Over the past year, under the harsh light of the pandemic, we’ve all witnessed what organizers and advocates have said for decades as they decried a broken child care system:
Nearly half
of the country’s child care slots were at risk of disappearing and caregivers—predominantly women—shouldered the burden.
With women three times more likely than men to leave the workforce during the pandemic due to caregiving demands, women have lost three decades of labor force gains in a single year. Meanwhile, child care workers, who are disproportionately women of color and earn poverty-level wages for essential work, saw jobs disappear overnight in a sector that was already teetering on the edge.
Grassroots Child Care Organizers in the Driver’s Seat on Policy
Over the last few decades, national child care advocates have made meaningful progress, including securing increased federal funding for the Child Care Development Block Grant, one of the few federal lifelines that helps parents access affordable child care. Yet, the total amount of public investment remains wildly insufficient to meet American families’ care needs and to adequately compensate providers. By bridging national advocacy efforts with the local community engagement of grassroots organizations, which work primarily with parents and providers, the movement for child care has the opportunity to build on these advances, and generate the political will needed for policymakers to take transformative action.
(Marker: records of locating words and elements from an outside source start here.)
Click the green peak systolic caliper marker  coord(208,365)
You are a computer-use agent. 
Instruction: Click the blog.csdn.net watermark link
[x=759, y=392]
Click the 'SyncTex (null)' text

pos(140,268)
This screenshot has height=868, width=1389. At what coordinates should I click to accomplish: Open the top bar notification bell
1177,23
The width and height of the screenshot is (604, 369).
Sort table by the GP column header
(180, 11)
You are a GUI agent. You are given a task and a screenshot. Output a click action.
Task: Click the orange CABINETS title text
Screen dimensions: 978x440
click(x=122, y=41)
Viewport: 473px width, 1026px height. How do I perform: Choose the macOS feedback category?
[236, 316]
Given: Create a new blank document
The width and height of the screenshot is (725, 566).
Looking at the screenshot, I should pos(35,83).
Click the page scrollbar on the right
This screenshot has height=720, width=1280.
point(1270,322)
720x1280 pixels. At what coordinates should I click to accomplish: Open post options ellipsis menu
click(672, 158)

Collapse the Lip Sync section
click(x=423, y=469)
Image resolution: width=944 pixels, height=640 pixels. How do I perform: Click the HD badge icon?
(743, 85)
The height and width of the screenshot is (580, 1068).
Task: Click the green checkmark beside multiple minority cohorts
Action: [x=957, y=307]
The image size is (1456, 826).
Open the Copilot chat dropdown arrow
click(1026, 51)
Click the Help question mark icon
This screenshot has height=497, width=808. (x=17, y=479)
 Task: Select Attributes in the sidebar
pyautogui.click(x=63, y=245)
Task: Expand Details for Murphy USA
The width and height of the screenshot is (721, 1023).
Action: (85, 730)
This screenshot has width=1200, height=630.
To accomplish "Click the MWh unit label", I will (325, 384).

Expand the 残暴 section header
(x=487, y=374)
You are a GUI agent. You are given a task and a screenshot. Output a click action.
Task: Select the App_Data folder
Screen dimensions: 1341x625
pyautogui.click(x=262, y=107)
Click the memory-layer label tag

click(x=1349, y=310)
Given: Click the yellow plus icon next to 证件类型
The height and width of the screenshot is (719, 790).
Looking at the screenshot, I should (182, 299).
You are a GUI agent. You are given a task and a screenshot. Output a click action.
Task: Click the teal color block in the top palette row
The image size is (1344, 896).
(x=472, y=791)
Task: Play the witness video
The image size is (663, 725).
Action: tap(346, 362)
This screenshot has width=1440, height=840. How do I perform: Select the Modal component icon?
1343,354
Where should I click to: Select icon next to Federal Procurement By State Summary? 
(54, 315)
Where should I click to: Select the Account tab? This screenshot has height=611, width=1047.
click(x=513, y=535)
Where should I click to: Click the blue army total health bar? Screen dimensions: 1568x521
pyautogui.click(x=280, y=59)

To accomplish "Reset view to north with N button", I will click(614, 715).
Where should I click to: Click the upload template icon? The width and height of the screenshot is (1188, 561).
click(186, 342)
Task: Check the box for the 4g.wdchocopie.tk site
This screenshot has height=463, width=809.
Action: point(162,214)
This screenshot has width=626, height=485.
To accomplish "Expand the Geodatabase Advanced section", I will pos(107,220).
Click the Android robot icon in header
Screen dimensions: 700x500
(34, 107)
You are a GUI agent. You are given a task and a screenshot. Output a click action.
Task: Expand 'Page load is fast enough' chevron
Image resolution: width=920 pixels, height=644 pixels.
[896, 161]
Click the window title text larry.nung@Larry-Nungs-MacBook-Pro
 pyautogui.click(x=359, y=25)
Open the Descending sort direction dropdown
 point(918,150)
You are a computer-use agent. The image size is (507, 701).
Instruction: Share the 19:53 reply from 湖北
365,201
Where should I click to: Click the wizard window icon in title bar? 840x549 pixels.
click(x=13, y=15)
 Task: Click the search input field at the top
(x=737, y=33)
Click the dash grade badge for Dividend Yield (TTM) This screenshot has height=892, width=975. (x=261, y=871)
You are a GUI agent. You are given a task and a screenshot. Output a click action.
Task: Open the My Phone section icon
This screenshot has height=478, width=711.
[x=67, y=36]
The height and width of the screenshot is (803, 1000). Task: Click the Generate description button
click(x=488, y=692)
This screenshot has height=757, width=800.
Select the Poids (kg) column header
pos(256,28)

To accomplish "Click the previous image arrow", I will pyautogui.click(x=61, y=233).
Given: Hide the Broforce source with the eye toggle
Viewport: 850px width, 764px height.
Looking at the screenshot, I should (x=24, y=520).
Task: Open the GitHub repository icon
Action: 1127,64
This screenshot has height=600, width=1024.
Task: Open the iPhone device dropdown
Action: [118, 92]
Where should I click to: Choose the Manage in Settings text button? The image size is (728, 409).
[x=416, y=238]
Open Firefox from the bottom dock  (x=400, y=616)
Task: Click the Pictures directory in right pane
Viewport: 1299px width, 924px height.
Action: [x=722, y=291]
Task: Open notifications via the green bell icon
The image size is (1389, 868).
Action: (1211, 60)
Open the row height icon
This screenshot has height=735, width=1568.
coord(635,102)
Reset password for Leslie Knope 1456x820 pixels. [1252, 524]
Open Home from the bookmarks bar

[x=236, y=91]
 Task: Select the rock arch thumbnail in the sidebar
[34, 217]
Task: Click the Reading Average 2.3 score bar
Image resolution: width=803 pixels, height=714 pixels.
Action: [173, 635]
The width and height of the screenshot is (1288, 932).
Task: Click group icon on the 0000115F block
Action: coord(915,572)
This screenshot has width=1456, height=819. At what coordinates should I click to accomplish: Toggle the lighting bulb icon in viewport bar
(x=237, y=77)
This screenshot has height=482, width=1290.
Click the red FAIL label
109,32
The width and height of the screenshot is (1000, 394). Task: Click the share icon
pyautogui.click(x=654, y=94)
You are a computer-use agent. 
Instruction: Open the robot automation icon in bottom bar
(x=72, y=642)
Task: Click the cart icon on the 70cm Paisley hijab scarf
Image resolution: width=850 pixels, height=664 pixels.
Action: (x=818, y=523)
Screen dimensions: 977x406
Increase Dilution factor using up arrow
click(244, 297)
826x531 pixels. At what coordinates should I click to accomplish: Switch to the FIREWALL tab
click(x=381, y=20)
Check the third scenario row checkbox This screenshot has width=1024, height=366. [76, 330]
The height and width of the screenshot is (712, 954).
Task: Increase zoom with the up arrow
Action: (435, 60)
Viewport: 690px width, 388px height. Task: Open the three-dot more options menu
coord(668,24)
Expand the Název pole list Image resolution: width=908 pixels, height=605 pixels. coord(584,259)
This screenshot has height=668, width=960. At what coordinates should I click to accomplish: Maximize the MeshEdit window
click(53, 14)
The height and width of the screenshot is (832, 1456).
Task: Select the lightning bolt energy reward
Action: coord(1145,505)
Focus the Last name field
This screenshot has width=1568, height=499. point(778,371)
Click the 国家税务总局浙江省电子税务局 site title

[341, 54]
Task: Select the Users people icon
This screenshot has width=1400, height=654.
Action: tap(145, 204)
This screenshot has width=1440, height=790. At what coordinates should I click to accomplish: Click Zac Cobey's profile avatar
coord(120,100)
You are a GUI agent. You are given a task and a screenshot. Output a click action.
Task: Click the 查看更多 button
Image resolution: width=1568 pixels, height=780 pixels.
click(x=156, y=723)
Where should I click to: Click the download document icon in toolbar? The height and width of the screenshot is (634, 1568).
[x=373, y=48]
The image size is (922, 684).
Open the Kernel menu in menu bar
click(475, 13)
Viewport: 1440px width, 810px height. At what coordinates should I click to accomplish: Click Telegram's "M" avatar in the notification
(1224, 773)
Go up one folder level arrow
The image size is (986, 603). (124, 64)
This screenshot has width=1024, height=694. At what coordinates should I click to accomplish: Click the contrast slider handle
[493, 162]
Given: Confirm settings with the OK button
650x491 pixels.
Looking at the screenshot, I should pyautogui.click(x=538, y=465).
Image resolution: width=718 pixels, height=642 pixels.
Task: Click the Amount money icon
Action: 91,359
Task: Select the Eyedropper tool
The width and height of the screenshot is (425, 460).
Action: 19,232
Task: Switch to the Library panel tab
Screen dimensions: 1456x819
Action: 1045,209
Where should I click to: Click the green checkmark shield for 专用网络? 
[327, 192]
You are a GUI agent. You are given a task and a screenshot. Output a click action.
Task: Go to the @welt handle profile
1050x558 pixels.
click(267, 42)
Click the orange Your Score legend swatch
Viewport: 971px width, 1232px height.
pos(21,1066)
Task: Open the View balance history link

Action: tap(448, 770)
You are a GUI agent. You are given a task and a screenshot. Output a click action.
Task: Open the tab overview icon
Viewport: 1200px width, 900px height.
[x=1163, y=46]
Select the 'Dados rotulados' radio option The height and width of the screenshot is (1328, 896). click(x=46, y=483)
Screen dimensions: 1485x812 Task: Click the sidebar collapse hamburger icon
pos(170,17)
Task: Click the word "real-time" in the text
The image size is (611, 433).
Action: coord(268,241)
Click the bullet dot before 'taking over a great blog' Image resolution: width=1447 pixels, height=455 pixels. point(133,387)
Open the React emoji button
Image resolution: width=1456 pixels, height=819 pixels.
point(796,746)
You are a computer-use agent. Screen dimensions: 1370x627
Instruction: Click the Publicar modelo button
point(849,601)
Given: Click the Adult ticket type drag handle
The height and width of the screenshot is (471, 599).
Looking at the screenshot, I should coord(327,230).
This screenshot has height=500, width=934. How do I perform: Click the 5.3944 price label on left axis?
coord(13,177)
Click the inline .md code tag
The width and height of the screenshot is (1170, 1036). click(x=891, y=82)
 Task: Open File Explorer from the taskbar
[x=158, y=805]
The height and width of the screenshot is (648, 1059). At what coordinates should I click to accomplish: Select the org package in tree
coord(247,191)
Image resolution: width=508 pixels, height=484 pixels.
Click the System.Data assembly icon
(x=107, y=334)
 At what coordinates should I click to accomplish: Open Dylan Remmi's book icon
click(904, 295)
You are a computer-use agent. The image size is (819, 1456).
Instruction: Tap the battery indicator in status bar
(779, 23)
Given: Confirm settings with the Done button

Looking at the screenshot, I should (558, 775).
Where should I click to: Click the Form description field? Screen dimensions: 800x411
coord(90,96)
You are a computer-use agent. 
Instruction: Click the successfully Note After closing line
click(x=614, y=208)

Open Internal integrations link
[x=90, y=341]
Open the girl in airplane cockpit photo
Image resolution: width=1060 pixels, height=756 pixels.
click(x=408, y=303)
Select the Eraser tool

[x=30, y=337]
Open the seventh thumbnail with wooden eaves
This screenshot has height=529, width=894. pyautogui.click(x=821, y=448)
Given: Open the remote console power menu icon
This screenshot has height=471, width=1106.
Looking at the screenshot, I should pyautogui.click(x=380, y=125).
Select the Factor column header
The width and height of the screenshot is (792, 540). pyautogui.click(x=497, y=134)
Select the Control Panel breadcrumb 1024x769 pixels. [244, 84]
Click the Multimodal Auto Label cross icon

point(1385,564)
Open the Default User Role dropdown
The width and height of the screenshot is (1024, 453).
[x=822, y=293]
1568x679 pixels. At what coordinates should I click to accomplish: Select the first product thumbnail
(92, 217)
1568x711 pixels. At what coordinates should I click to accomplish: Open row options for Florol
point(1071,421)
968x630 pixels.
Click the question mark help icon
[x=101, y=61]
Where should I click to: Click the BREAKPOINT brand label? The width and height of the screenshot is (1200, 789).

The Raising Child Care Fund (RCCF) is a pooled fund that equips grassroots organizers with resources and connections to bolster their state and local work while helping to shape national advocacy efforts. Founded in 2018 by Heinz Endowments , Heising-Simons Foundation, Irving Harris Foundation, Pritzker Children’s Initiative and Vanguard, RCCF aims to have the policies debated at the national level led by the people whose lives are shaped by those policy decisions.
To RCCF and its grantees, community-based, grassroots organizing is the key to lasting transformational change. “Organizing looks like centering the people that are impacted by whatever issue you are organizing around, putting them in the driver’s seat, and giving them the resources they need to step into their power,” says Mica Whitfield, the state director of 9to5 Georgia, an RCCF grantee.
Similarly, LaDon Love, Executive Director of Spaces in Action, another RCCF grantee in Washington, DC, echoed the importance of centering the narrative on the parents, providers and communities most impacted, saying, “We need to make sure that the story is coming from our lived experiences and expressing our values and what we feel should be the solution.”
When Danielle Atkinson got pregnant with her first child, she struggled to find community among the groups organizing moms. “The space looked pretty white,” she says. Speaking at a virtual event hosted by RCCF, Danielle recounted how the marginalization of mothers of color motivated her to start Mothering Justice, an RCCF grantee in Michigan: “Stories like mine and other people of color were being pushed to the background because we were seen as a liability to the conversation. We didn’t fit into the narrative. I wanted to start an organization that was authentic to the people who look like me.”
Organizing looks like centering the people that are impacted by whatever issue you are organizing around, putting them in the driver’s seat, and giving them the resources they need to step into their power.
RCCF targets the bulk of its resources to provide local groups with the funding they need to do what they do best — recruiting, educating and empowering parents and providers. By fostering connections between national and local groups, RCCF also works to place those most impacted by the child care crisis at the center of a renewed national push, strengthening and broadening the call for all families to be able to access high quality child care for all children. Working in collaboration with partners, like Community Change and Family Values @ Work, among others, RCCF facilitates training and learning opportunities, including from other advocacy movements that have blended national and local efforts.
Organizers have been central to relief efforts for the child care workforce, including successful organizing that secured hazard pay for workers in New Mexico and $30 million in new state funding relief grants in Minnesota. Beyond state level advocacy, RCCF grantees’ deep engagement at the national level helps to ensure that the upcoming legislative proposals on the care economy reflect priorities of the families and early educators they work with every day.
Whether organizing town halls with members of Congress or pushing governors to take action on early childhood education, RCCF grantees are working to demand a more equitable child care system at all levels of government and to hold elected officials accountable.
Boosting Resources that Build Power
Although investments in grassroots organizing have been shown to build power and strengthen accountability among policymakers to the communities most impacted by policy change, grassroots efforts remain grossly underfunded, particularly on child care issues. Crucially, RCCF grantees will only be able to harness this grassroots power if they have the resources to do so. Imaginable Futures is excited to support RCCF’s efforts to expand its reach to more organizations and plans to invest more in grassroots power building over time.
To meet this incredible moment of opportunity, child care needs a coordinated and robust movement that builds consensus on a national vision and is grounded in the voices of families and providers. To do that, we must give organizers who have been doing this work for decades the resources they need to step into their own power and drive the change we need.